▶ SUPPLIED MATERIAL
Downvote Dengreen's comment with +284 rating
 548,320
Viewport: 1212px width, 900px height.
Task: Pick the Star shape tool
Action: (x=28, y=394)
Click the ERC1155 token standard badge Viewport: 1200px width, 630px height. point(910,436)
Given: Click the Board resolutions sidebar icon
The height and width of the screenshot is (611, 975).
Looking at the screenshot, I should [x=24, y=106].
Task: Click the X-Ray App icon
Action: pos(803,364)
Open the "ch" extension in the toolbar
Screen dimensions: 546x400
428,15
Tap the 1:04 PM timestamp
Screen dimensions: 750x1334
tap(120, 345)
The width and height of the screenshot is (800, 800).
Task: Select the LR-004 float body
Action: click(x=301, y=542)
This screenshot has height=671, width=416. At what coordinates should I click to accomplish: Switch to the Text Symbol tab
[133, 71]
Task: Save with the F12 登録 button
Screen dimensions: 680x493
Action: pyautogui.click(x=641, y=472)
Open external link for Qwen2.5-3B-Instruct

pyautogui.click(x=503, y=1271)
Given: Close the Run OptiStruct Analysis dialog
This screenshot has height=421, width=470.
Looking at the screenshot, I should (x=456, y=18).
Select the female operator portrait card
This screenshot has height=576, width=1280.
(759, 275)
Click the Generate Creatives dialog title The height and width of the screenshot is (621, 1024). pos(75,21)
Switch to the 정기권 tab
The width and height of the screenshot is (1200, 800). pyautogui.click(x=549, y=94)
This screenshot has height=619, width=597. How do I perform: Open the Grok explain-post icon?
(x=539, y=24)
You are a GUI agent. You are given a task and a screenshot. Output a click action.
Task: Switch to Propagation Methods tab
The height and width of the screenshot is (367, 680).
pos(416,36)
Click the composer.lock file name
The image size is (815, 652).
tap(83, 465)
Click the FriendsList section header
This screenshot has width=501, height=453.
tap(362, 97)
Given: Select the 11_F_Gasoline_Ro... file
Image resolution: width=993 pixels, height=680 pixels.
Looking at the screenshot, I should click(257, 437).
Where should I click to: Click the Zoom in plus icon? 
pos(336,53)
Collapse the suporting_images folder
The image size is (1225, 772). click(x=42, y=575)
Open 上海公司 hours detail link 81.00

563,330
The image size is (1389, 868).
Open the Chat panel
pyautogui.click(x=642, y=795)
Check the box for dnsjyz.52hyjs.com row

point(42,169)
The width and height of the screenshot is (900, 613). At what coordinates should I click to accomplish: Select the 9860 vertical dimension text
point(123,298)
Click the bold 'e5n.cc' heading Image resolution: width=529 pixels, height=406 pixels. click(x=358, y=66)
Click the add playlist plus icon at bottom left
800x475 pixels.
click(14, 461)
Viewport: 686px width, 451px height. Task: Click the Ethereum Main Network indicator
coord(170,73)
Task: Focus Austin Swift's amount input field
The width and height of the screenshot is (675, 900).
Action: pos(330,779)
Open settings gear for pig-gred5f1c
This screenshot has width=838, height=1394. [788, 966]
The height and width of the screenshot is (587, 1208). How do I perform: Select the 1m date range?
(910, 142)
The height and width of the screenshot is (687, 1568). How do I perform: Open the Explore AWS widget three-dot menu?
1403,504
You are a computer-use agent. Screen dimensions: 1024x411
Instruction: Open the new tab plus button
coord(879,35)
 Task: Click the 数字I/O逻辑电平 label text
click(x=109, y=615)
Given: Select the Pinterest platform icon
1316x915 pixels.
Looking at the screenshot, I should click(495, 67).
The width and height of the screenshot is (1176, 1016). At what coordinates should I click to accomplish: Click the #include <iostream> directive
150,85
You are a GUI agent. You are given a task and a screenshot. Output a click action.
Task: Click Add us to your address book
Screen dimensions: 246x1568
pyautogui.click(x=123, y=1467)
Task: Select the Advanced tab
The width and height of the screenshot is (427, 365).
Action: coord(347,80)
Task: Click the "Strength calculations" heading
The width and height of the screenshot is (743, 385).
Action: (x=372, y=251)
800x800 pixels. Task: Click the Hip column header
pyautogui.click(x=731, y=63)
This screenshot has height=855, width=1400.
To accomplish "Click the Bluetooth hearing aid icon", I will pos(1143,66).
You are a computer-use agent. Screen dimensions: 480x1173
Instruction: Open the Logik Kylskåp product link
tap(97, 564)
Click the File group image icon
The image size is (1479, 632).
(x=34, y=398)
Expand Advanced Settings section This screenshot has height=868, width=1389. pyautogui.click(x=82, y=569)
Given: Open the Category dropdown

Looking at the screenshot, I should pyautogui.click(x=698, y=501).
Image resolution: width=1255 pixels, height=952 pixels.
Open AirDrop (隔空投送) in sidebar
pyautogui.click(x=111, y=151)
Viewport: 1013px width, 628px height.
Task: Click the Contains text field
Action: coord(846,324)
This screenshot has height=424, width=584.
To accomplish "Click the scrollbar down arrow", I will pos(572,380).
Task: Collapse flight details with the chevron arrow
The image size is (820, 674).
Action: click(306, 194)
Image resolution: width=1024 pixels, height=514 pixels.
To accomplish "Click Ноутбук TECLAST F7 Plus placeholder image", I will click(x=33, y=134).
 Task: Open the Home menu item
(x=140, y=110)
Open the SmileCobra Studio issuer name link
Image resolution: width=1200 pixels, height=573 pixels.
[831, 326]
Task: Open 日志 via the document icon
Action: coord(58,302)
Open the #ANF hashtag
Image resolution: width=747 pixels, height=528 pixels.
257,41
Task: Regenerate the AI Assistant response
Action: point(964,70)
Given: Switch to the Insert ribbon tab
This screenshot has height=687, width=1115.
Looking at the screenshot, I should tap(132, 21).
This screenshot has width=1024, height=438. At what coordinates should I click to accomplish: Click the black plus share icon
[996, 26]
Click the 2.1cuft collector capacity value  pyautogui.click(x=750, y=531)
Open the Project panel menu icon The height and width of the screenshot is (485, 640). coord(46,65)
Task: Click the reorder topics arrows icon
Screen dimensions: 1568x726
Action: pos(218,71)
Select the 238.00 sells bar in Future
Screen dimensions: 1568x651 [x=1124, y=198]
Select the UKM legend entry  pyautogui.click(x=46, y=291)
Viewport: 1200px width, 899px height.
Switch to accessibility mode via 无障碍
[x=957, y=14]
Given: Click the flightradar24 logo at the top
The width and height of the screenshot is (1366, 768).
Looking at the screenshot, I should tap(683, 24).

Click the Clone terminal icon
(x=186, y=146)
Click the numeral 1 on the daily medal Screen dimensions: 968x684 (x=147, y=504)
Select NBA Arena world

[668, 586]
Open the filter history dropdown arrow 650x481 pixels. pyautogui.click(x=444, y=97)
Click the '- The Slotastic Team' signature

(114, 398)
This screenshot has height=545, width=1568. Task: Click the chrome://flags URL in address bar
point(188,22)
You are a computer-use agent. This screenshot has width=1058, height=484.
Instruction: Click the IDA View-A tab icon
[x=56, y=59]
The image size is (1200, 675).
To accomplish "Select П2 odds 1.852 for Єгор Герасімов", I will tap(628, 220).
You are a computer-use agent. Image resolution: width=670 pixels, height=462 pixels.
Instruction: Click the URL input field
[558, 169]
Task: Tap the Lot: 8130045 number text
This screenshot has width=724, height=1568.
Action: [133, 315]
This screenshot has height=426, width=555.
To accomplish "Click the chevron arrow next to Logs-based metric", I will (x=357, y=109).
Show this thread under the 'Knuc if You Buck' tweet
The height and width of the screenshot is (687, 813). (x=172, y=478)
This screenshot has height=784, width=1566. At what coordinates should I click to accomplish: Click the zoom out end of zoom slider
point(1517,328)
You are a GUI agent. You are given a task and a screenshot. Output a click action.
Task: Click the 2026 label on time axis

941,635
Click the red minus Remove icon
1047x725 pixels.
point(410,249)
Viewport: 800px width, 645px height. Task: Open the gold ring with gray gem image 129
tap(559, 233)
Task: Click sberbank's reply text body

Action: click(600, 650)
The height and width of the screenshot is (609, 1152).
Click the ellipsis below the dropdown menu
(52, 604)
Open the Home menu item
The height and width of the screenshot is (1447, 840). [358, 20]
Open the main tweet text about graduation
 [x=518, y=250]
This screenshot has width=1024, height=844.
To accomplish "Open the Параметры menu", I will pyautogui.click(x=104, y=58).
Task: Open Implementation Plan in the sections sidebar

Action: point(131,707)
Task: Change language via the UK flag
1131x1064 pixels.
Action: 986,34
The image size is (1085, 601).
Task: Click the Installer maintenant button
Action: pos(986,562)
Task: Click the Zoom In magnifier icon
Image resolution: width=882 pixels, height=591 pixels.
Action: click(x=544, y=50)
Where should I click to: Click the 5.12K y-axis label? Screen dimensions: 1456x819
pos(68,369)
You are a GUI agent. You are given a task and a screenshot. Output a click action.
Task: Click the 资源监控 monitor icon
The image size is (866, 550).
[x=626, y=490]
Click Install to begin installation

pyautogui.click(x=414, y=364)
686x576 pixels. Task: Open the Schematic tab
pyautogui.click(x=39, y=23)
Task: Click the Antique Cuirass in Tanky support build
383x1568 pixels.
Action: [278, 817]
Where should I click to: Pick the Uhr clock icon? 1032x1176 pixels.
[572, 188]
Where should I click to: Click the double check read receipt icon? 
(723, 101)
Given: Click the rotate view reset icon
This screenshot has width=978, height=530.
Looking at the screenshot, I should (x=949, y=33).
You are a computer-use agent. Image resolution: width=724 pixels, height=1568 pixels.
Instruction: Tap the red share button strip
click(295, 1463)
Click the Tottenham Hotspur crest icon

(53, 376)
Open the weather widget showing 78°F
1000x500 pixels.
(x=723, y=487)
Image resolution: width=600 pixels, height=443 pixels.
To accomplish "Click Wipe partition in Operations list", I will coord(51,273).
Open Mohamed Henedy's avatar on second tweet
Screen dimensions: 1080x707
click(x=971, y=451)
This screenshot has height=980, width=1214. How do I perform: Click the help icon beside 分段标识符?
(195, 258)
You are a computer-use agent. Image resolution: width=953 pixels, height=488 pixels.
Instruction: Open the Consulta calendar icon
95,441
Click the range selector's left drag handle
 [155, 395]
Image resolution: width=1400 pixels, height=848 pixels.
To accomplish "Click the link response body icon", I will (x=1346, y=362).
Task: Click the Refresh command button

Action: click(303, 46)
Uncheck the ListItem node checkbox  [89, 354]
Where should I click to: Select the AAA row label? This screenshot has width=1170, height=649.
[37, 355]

▶ DIRECTIONS
Tally the lines above that contain "heading"; give only the number.

▶ WRITTEN SOLUTION
2